Closed ilch1 closed 4 years ago
I created the following example C structure:
struct outer_struct {
struct {
int field1;
int field2;
struct {
int field3;
int field4;
};
};
int field5;
};
The generated DWARF information (dwarfdump output) is:
0x00000086: DW_TAG_structure_type
DW_AT_name ("outer_struct")
DW_AT_byte_size (0x14)
DW_AT_decl_file ("/Users/ilya/git/github.com/volatilityfoundation/dwarf2json/test/anonymous_types.c")
DW_AT_decl_line (3)
0x0000008e: DW_TAG_member
DW_AT_type (0x00000096 "structure ")
DW_AT_decl_file ("/Users/ilya/git/github.com/volatilityfoundation/dwarf2json/test/anonymous_types.c")
DW_AT_decl_line (4)
DW_AT_data_member_location (0x00)
0x00000096: DW_TAG_structure_type
DW_AT_byte_size (0x10)
DW_AT_decl_file ("/Users/ilya/git/github.com/volatilityfoundation/dwarf2json/test/anonymous_types.c")
DW_AT_decl_line (4)
0x0000009a: DW_TAG_member
DW_AT_name ("field1")
DW_AT_type (0x0000006e "int")
DW_AT_decl_file ("/Users/ilya/git/github.com/volatilityfoundation/dwarf2json/test/anonymous_types.c")
DW_AT_decl_line (5)
DW_AT_data_member_location (0x00)
0x000000a6: DW_TAG_member
DW_AT_name ("field2")
DW_AT_type (0x0000006e "int")
DW_AT_decl_file ("/Users/ilya/git/github.com/volatilityfoundation/dwarf2json/test/anonymous_types.c")
DW_AT_decl_line (6)
DW_AT_data_member_location (0x04)
0x000000b2: DW_TAG_member
DW_AT_type (0x000000ba "structure ")
DW_AT_decl_file ("/Users/ilya/git/github.com/volatilityfoundation/dwarf2json/test/anonymous_types.c")
DW_AT_decl_line (7)
DW_AT_data_member_location (0x08)
0x000000ba: DW_TAG_structure_type
DW_AT_byte_size (0x08)
DW_AT_decl_file ("/Users/ilya/git/github.com/volatilityfoundation/dwarf2json/test/anonymous_types.c")
DW_AT_decl_line (7)
0x000000be: DW_TAG_member
DW_AT_name ("field3")
DW_AT_type (0x0000006e "int")
DW_AT_decl_file ("/Users/ilya/git/github.com/volatilityfoundation/dwarf2json/test/anonymous_types.c")
DW_AT_decl_line (8)
DW_AT_data_member_location (0x00)
0x000000ca: DW_TAG_member
DW_AT_name ("field4")
DW_AT_type (0x0000006e "int")
DW_AT_decl_file ("/Users/ilya/git/github.com/volatilityfoundation/dwarf2json/test/anonymous_types.c")
DW_AT_decl_line (9)
DW_AT_data_member_location (0x04)
The DWARF information is processed iteratively by dwarf2json
. Thus, the definition of anonymous structures may not be known when they are referenced. In the example above, the definition of anonymous structures embedded in outer_struct
have not been processed when first encountered. In order to collapse anonymous structures, the processing would need to be made recursive, which is not trivial. Another option is to make the processing multi-pass, where in the 2nd pass the anonymous structure references are replaced by the flattened instance.
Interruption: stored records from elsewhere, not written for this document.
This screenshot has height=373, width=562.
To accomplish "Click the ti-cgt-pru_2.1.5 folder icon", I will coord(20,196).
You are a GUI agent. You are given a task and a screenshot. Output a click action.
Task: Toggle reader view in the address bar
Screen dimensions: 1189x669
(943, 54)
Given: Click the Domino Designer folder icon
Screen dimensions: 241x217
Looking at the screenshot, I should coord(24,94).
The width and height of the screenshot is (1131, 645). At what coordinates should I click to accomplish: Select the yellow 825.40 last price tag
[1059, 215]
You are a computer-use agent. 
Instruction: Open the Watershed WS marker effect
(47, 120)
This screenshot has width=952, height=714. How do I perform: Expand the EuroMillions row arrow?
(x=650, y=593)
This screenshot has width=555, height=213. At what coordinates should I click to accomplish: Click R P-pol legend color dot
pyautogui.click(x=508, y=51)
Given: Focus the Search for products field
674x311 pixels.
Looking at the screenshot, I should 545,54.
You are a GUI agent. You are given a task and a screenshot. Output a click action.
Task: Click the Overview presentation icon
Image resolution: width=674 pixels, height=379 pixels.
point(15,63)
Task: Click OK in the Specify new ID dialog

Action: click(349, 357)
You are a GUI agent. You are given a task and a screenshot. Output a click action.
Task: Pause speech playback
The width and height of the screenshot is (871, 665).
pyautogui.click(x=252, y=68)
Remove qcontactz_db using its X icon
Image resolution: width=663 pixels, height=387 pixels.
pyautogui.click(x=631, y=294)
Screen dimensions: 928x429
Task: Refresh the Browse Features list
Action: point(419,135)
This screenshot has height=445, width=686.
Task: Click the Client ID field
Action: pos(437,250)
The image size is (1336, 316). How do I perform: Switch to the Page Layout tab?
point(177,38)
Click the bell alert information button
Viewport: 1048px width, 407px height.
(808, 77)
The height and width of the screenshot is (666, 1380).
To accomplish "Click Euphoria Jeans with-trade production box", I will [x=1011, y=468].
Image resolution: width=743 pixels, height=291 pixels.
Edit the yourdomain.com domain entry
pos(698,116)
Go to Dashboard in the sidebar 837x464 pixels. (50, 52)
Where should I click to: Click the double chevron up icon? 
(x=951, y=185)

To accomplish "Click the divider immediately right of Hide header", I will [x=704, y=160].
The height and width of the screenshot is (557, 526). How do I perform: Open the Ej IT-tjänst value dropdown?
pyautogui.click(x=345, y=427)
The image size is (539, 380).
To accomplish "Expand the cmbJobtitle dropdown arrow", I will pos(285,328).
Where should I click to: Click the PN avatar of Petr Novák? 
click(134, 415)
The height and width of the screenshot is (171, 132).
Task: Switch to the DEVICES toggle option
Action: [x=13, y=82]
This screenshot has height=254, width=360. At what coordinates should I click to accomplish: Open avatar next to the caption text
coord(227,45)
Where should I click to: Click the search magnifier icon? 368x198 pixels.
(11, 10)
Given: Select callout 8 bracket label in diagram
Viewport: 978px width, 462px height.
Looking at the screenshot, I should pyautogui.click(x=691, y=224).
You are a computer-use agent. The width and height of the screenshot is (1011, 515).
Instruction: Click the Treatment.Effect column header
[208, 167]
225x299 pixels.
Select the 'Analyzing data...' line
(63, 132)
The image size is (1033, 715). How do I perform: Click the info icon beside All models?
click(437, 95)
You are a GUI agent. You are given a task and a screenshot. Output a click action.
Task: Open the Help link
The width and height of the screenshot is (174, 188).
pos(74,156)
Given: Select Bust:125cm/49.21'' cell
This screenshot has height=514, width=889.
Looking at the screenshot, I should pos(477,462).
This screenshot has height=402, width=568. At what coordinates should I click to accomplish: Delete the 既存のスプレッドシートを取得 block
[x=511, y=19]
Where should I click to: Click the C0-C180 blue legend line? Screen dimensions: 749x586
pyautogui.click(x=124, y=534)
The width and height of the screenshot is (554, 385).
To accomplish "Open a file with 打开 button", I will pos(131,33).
We should discuss if this is better solved on the consumer side. It looks like gdb/lldb solve it that way. The fact that the structure is anonymous (does not have an identifier) could be preserved by dwarf2json
and used by the consumer to correctly expose the fields contained by the anonymous structure.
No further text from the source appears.